Effective January 1, 1971, the state's complex of adult correctional facilities was reorganized as the Department of Correctional Services. Nine months later, the most severe prison riot in American history broke out at Attica Correctional Facility. A searching reexamination of correctional practices resulted in a heightened emphasis on educational and other rehabilitative programs including work release.

At about the same time, in the early 1970s, DOCS began to experience a steady and dramatic increase in the inmate population.
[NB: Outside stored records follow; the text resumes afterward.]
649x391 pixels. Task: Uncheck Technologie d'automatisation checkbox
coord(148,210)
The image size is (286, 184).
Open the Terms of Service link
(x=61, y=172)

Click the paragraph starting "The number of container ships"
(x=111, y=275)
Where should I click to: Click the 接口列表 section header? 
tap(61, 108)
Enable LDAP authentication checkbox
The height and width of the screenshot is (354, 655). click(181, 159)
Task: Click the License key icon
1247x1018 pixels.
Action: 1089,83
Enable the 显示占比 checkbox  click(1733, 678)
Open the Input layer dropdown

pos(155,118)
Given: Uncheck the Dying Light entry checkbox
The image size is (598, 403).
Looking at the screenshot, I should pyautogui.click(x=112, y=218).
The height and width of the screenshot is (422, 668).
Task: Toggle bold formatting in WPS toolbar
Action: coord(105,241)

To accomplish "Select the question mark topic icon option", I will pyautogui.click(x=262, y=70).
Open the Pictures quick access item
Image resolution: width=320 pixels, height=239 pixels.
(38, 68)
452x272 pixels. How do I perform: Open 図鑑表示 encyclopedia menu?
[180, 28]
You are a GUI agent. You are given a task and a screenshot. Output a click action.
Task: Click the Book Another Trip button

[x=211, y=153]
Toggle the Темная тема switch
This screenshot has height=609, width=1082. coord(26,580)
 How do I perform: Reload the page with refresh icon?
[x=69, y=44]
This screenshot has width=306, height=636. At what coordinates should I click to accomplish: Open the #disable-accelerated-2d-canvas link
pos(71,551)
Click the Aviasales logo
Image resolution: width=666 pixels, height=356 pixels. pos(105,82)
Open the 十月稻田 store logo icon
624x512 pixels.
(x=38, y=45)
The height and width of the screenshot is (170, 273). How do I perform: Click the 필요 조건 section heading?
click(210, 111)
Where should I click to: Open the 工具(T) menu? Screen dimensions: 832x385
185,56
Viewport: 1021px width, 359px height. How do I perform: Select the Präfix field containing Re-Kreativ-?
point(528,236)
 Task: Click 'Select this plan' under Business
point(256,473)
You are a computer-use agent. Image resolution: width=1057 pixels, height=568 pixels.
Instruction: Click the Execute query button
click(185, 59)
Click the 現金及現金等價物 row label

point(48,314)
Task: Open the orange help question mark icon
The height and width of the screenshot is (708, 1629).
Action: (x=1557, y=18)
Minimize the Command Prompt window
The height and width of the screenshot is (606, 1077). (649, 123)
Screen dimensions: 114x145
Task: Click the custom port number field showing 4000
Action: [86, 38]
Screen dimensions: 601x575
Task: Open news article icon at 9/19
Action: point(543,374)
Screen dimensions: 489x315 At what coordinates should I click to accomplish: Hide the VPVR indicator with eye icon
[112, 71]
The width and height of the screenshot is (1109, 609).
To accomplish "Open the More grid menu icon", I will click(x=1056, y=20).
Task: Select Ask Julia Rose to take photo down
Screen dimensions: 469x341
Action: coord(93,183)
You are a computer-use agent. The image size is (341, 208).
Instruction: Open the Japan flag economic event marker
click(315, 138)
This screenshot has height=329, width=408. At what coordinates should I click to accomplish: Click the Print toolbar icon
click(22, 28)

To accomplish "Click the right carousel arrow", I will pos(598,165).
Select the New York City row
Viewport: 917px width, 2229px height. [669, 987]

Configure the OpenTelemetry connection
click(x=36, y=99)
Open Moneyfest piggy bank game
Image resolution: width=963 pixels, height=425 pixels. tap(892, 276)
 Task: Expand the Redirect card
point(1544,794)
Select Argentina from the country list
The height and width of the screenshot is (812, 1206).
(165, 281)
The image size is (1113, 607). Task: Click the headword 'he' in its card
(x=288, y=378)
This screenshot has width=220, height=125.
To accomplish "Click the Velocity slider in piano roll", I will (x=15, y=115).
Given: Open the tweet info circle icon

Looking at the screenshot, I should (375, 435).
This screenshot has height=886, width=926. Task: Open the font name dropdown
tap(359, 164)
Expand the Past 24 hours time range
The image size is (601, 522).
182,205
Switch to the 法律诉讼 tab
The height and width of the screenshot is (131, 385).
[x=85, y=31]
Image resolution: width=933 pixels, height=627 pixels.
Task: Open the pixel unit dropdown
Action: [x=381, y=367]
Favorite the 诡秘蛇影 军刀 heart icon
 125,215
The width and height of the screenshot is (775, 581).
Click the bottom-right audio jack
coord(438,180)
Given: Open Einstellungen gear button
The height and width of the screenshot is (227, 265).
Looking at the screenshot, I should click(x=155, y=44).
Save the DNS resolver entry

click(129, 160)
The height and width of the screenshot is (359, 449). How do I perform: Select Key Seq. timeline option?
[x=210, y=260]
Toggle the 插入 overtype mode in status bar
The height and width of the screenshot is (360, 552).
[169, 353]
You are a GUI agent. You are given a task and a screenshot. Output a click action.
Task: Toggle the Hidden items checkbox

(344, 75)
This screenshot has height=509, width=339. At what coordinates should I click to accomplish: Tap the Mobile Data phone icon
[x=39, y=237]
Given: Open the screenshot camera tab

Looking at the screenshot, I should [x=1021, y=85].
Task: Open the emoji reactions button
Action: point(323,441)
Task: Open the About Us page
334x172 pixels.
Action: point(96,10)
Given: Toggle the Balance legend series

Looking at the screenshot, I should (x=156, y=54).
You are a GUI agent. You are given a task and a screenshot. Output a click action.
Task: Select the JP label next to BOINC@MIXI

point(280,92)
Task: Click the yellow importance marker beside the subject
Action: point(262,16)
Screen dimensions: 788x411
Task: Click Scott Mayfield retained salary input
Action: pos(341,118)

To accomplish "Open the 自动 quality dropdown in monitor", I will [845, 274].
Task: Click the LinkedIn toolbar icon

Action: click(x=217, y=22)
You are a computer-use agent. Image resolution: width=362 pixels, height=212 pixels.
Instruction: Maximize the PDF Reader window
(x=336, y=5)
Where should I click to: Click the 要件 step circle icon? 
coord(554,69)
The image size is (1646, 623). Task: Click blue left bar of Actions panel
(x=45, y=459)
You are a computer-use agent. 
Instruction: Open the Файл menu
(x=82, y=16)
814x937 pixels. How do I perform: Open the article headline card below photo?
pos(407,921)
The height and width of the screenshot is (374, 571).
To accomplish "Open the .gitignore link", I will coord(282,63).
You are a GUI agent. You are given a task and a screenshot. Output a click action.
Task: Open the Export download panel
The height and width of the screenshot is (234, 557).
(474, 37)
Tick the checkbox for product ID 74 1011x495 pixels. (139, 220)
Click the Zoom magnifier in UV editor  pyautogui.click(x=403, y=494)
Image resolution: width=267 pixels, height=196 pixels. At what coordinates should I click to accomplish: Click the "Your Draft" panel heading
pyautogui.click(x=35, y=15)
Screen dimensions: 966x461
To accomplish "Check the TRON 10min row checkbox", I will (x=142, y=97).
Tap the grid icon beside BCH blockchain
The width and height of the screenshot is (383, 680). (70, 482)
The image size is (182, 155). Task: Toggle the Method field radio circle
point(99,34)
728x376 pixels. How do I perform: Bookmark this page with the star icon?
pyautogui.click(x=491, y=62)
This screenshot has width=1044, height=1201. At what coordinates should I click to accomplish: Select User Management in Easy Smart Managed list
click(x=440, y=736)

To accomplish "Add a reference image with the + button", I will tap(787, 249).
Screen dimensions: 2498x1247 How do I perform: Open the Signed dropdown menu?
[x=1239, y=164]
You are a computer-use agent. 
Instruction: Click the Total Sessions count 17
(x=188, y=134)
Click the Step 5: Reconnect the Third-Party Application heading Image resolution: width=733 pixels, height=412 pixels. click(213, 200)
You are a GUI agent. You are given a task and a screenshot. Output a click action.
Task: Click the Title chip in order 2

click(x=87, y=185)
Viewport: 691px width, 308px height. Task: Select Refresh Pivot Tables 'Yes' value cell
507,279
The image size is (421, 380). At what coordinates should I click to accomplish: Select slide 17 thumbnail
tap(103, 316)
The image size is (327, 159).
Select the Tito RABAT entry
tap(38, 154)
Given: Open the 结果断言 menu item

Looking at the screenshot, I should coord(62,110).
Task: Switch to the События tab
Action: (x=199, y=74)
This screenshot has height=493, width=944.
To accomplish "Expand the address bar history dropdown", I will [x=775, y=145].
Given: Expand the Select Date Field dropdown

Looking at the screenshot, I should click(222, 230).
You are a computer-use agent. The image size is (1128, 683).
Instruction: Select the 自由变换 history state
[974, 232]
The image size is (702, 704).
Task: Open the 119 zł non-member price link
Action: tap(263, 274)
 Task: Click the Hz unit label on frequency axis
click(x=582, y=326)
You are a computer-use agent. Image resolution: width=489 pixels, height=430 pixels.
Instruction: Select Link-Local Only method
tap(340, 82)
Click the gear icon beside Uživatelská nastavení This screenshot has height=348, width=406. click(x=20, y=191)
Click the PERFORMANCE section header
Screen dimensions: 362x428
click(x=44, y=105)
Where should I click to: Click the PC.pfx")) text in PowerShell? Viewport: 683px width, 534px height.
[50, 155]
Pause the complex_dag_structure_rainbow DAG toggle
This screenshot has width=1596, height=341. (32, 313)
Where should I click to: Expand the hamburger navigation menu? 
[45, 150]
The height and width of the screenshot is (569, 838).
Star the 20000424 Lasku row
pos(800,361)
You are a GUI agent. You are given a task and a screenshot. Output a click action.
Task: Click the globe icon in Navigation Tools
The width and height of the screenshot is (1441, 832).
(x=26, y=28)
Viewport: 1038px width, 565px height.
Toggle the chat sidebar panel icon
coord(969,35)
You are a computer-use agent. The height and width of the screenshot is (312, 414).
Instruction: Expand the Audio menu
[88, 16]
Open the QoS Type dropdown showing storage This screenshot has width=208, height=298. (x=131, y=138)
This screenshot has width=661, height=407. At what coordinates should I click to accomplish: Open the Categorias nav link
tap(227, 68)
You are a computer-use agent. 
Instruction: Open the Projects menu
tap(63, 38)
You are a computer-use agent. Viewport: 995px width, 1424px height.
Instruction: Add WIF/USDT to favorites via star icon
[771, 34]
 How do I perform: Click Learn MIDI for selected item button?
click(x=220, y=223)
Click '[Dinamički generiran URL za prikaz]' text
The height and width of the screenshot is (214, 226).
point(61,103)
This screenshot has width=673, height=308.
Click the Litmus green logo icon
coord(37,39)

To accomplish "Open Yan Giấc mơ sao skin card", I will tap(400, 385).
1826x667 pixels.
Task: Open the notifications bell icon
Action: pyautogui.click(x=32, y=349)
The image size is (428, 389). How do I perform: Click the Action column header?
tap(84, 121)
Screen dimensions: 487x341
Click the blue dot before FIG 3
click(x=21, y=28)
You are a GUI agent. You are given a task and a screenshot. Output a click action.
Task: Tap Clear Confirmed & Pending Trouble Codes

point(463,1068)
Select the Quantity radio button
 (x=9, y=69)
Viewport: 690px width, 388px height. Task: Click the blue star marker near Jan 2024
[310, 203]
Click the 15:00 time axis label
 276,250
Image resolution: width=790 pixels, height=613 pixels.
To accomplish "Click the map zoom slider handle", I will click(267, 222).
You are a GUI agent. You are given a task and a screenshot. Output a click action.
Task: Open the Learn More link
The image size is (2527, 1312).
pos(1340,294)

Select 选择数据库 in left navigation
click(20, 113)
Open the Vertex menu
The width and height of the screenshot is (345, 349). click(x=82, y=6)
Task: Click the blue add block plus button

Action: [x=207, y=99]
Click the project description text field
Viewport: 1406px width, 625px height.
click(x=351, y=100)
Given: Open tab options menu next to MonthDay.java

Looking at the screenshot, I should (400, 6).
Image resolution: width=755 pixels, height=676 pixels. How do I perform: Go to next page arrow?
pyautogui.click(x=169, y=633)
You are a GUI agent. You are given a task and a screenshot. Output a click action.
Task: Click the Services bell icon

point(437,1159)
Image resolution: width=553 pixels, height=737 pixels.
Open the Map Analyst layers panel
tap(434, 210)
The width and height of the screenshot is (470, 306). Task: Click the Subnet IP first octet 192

From about 12,500 inmates in 1972, the census has grown to over 71,000 inmates in the year 2000. The inmates are held in 70 facilities across the state of varying security classifications and program specialties including shock incarceration and intensive drug and alcohol abuse treatment.

DOCS Training Academy
New York established its first formal training programs for prison personnel on the grounds of maximum security institutions in the early 1930s.


Museum view from behind one of its electric chairs.
In 1936, the Department opened the Central Guard School for newly recruited officers at Wallkill Prison. Wartime restrictions and manpower shortages ended Guard School operations in 1942.

It was not until 1965 that centralized recruit training was resumed, this time on the grounds of Matteawan State Hospital (now Fishkill Correctional Facility) in Beacon. The Beacon Academy offered a three-week training program for correction officers.

In 1973, the DOCS leased the Mater Christi Seminary from the Diocese of Albany and established its current Training Academy there. The property was purchased by New York State in 1987. Today, the Academy delivers approximately two million hours of professional training annually, in the form of initial instruction and ongoing in-­service training, to the Department's 32,000 correction officers and civilian personnel.

The Corrections Museum was established in the Training Academy in 1981.